Hundreds of residents and school district employees filled the council chamber Wednesday night to protest $1.7 million in cuts to the district’s tax levy for the 2010-2011 school year, claiming the budget reduction will hurt education in Wayne. The amount is less than 1.4 percent of the district’s $126.6 million tax levy.
Voters rejected the original tax levy by approximately 100 votes in late April. According to state law, municipal governing bodies must review defeated tax levies and vote on how much should be cut.
It was standing room only in the chamber as the council voted 5-1 in favor of the cut, with Joseph Scuralli casting the lone dissenting vote. Lonni Miller Ryan abstained from voting, and Councilmen Al Sadowski and Lawrence Maron did not attend the meeting.
Ryan said she abstained because, “I didn’t feel as though I had enough information and it is too important of a decision to make without enough information.”
Several residents addressed the council and pleaded with them to vote against the cut.
“I feel like these cuts are very drastic and extreme,” Joyce Duncan said, noting that the cuts only make it more difficult for children. “We want our kids to have an education so they will be able to compete out there.”
Other residents said that the cuts will only make a negligible difference—approximately $40—in their tax bills. Several said they are willing to pay the extra money if it means their children will receive a better education. Some were afraid that more cuts would mean a reduction in paraprofessional staff members or teachers, particularly special education teachers.
“The teachers make the difference,” said Rex Miatke. “We’ve got a district we can’t lose.”
The rejected tax levy was $400,000 under a 2 percent mandated cut from last year’s levy. District officials had a somewhat tumultuous time creating a budget this year due to the 2% cap on property tax increases imposed by Governor Chris Christie and state lawmakers.

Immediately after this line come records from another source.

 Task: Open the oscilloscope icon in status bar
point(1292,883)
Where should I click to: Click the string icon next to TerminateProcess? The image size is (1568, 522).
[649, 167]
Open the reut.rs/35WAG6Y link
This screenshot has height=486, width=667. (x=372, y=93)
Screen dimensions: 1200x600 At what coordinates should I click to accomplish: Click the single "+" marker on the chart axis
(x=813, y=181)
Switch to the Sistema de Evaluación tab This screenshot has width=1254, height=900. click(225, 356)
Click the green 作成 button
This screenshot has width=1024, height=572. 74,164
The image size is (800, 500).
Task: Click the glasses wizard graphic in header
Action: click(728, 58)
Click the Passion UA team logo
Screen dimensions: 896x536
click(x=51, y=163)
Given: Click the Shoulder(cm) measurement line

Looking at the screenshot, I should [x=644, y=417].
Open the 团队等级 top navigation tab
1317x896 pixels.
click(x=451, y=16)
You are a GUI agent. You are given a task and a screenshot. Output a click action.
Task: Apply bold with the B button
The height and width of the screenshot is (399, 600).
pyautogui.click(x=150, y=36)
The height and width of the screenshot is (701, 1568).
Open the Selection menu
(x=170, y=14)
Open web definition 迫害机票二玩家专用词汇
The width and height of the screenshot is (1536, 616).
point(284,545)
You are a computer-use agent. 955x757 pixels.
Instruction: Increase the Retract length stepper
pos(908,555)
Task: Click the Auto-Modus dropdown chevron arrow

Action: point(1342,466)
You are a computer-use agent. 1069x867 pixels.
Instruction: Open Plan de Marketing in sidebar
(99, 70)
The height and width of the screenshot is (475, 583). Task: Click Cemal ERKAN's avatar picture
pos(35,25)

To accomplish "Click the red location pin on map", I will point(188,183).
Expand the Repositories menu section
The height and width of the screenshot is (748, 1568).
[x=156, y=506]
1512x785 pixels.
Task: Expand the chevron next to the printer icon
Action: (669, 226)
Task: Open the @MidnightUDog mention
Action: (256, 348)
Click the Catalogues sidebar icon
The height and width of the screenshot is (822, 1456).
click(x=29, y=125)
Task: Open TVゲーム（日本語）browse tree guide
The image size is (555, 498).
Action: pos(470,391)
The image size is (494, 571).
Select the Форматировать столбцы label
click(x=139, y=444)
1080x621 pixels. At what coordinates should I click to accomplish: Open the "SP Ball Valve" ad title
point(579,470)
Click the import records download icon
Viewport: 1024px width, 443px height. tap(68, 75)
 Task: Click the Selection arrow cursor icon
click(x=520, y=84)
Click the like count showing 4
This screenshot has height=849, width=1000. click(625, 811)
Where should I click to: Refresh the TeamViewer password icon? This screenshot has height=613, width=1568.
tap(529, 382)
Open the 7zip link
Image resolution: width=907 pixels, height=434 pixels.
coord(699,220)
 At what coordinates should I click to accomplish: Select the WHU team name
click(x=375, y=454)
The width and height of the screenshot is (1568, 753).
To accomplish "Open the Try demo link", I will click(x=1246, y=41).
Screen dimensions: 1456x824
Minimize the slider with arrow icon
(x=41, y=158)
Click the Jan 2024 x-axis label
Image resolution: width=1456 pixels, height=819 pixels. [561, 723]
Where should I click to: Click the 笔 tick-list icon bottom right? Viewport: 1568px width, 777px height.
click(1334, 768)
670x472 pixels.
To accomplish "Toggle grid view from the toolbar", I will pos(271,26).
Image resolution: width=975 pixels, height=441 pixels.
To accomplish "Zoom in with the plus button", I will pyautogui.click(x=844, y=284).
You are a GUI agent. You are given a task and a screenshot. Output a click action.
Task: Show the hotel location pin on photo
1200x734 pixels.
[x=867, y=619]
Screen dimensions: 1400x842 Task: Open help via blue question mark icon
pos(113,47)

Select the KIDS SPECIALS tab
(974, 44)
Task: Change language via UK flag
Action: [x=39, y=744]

Diane Marturano, an advanced placement chemistry teacher at Wayne Valley High School, said she has already had to make changes in her program to save on “every supply imaginable.” She said advanced placement classes reduce students’ college tuition bills by allowing them to earn college credits with high test scores on AP exams. More cuts will not only hurt her class now, but they will hinder students’ ability to save money in the future, she said.
Recent budget cutbacks have already led to the elimination of several programs, including the Spanish language curriculum in the elementary schools.
“Our district is known for its excellence,” Kathleen Gibbons said. “Don’t remove that.”
“As you cut things out of your budget, they never come back,” said Interim Superintendent Michael Roth.
Roth declined further comment.
Sean Spiller, president of the Wayne Education Association, asked the council to “do something that is less impactful” for the district.
“At some point you start to see cracks in the armor and see it break down,” Spiller said.
Wayne Valley Principal Robert Reis said he was “shaking” for the first time in 40 years working in education because of what school districts have had to endure financially in recent years.
“These cuts are too deep,” Reis said.
School district and municipal representatives attempted to negotiate an amount to cut, but were unable to reach an agreement.
The Wayne Board of Education does not have to adhere to the specific line item cuts, but must adhere to the overall approved amount. The board can appeal the cuts to the state board of education.